Tuesday, February 17, 2009

A Response to a Letter


Here is a comment posted from a reader on a December 2 article I wrote:

Children need acknowledgment and encouragement, not praise. The type of praise that Alfie Kohn criticizes the most is the one used as a "positive reinforcement", e.g., praising good behavior to encourage a child to behave similarly in the future. In this case, the praise becomes a manipulation tool, the interaction between the adult and the child unauthentic, and the relationship between them suffers.

It is difficult for me to respect someone who demonstrates little respect for others. It's one thing to disagree with someone and quite another to insult them by name-calling. Perhaps, the author has not really tried to understand the theory and research behind Alfie Kohn's works.


Here is my response. I wrote this a long time ago. It was in response to Alfie Kohn's theory on praise:


There is a great debate among some adults about praising or rewarding children for good deeds. The early childhood classroom is supposed to be value free and reward free for the good of the child’s real self esteem.
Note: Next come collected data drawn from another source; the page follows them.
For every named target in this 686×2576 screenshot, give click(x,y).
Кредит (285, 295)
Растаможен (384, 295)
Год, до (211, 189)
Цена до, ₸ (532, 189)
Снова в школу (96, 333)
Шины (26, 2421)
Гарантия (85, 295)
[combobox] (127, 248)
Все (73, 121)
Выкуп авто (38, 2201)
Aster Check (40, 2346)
The argument is: if we reward children for goodness, won’t that actually deprive them of the natural pleasure of knowing that they did something of value? Isn’t the knowledge that they did something good enough?


The argument continues to gain speed with the idea that adults who reward children are trying to manipulate the child and that adults are looking out more for their own convenience and material good than the child’s. I think the opposite is true, and I have good reason to believe it.
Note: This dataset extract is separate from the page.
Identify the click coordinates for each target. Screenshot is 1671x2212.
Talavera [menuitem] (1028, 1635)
Having grown up in a house that never praised, never rewarded and counted all compliments and positives as emotional bullets, I can say from experience that the lack of appreciation, approval and praise from the adults who are supposed to rear and guide you was crippling and demoralizing. Growing up in the dark of support was about as painful as growing up diseased.


When other children received hugs and congratulations and even small presents and rewards for half or a fraction of my own achievements, and I received nothing, not a word, not a smile, not even a moment to treasure, not even on my birthday, my sense of fairness and loss taught me that I was not likable and therefore a social outcast doomed to loneliness and rejection for the rest of my life and it was my fault.
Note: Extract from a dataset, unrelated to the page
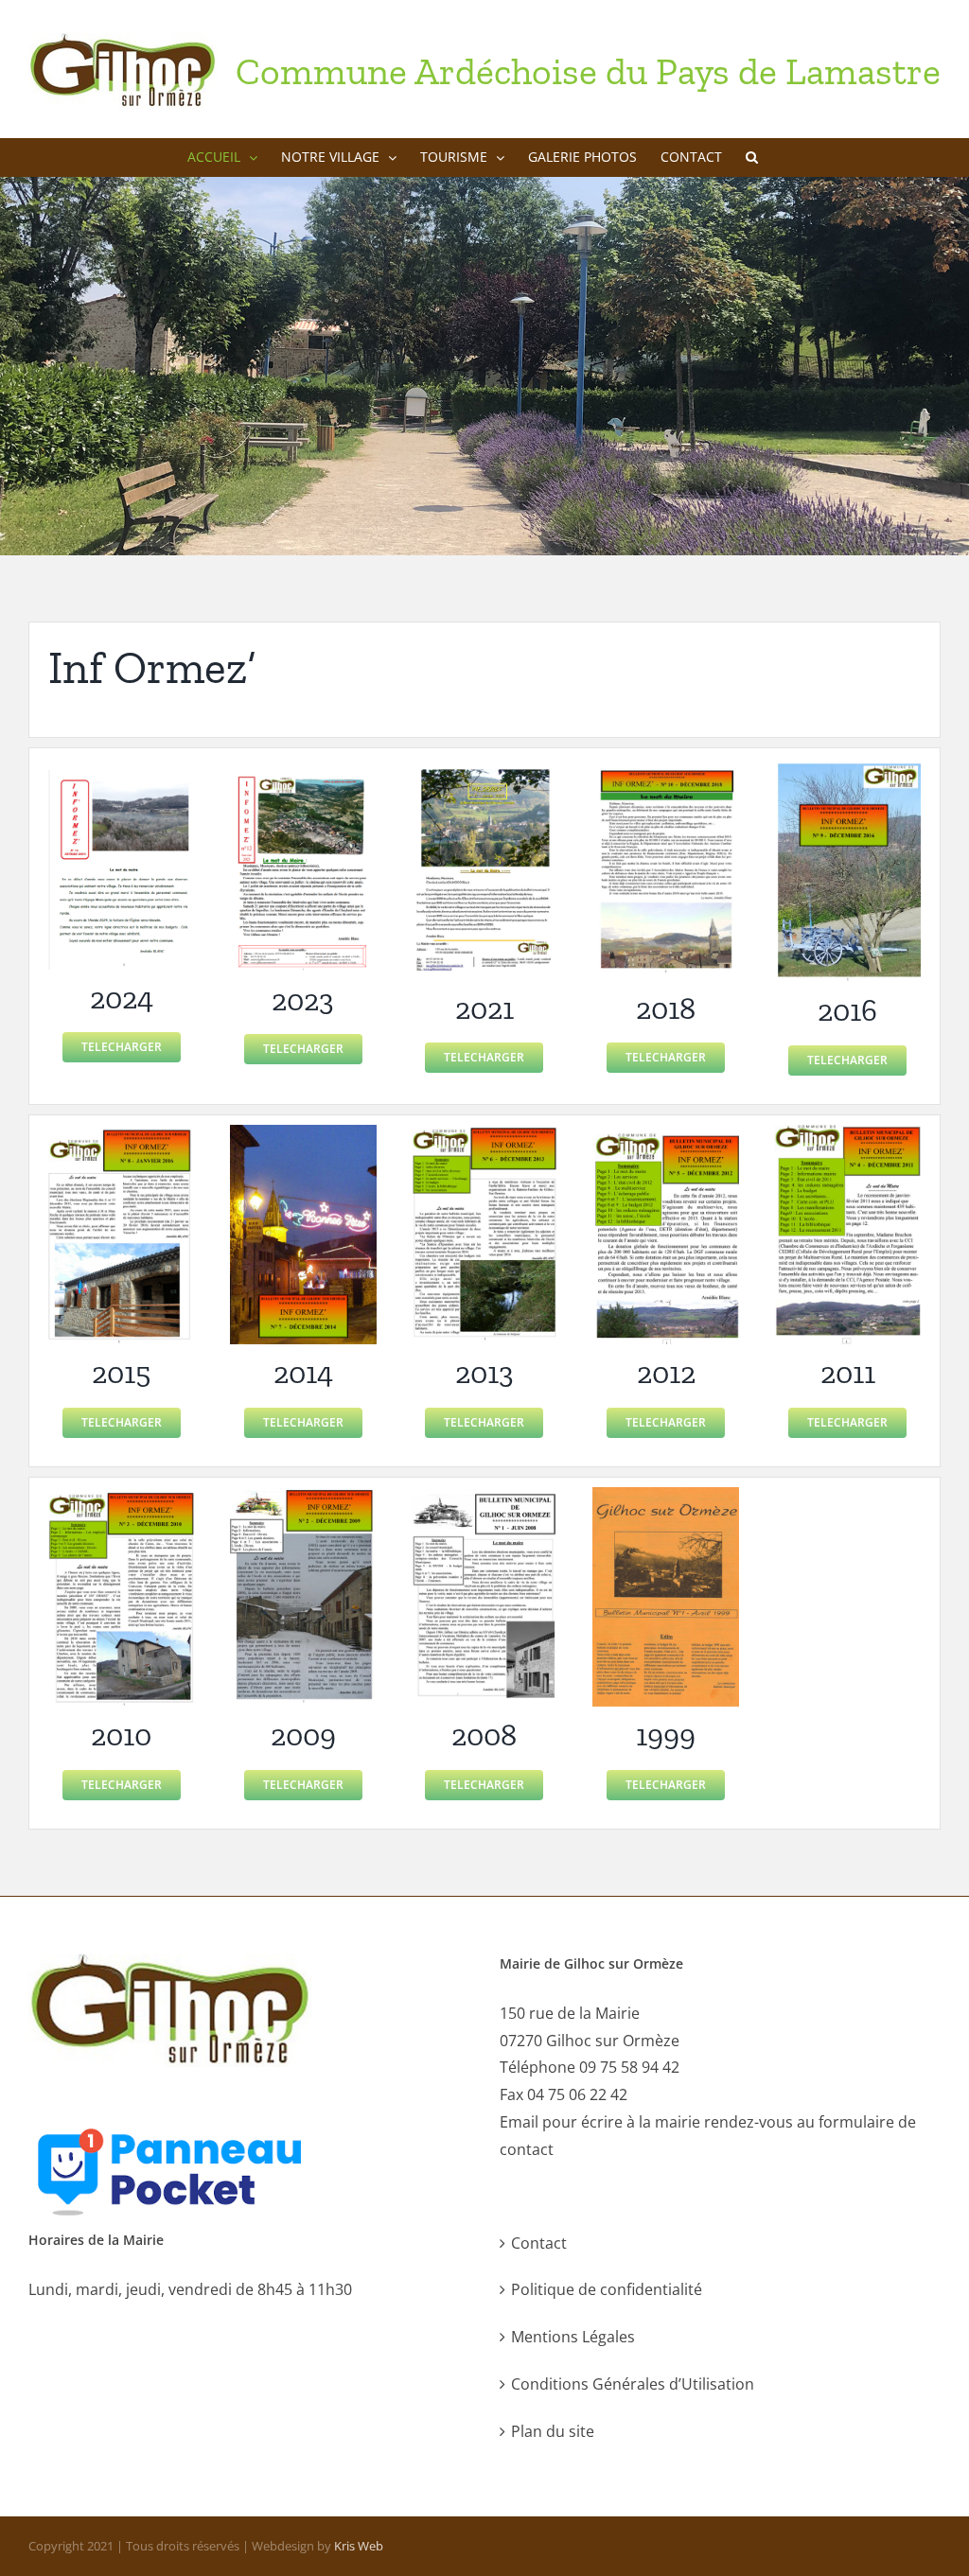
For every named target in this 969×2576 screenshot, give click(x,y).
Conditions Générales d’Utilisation (632, 2384)
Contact (539, 2243)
If those who are closest to me could not say, “Good job” then, as I reasoned, I must be a terrible person – certainly not worth fighting for, and certainly not missed if suddenly I should die – even by my own hand.


So what saved the child with pernicious thoughts of death? There were adults in my small life who did compliment me, teachers, neighbors and an occasional relative who secretly winked well enough that I began to believe that perhaps through the keyhole of my dark room there was some way out of believing that I should spend my life alone with visions of a cottage in a deep wood where the friendship of animals and plants became my haunting refuge filling my imaginary future.


As a child, I brought letters home from teachers who praised me to the skies, and the letters were scorned and I was scorned, humiliated and punished for being praised. But still the truth of the letters existed, and in the mind of a child, choosing between those who are supposed to love you and a stranger’s momentary praise was too involved. It was confusing at best.


As a young adult, the lack of praise contributed to a perception that most other adults simply did not like me and would never like me. As a social outcast, I would rear my children alone and even suffer the humiliation that my husband really didn’t like me, and really was sorry he had married me.


As an older adult, those thoughts still trigger unbelievable pain and suffering. Through the love and support of the children I spend hours praising and rewarding, I have come to realize that life is too short not to express the love and affection in one’s heart, that life is a beautiful and wonderful adventure and each day should be filled with lots of praise and joy that is communicated from one person to another freely and spiritedly. Thoughts of manipulation are as far from my scope as China.


So when I am reminded that today there is a whole early childhood theory that wants to pull praise and rewards from children’s hands based on the idea that a child will intrinsically understand his own goodness and enjoy his untainted reward, I cringe.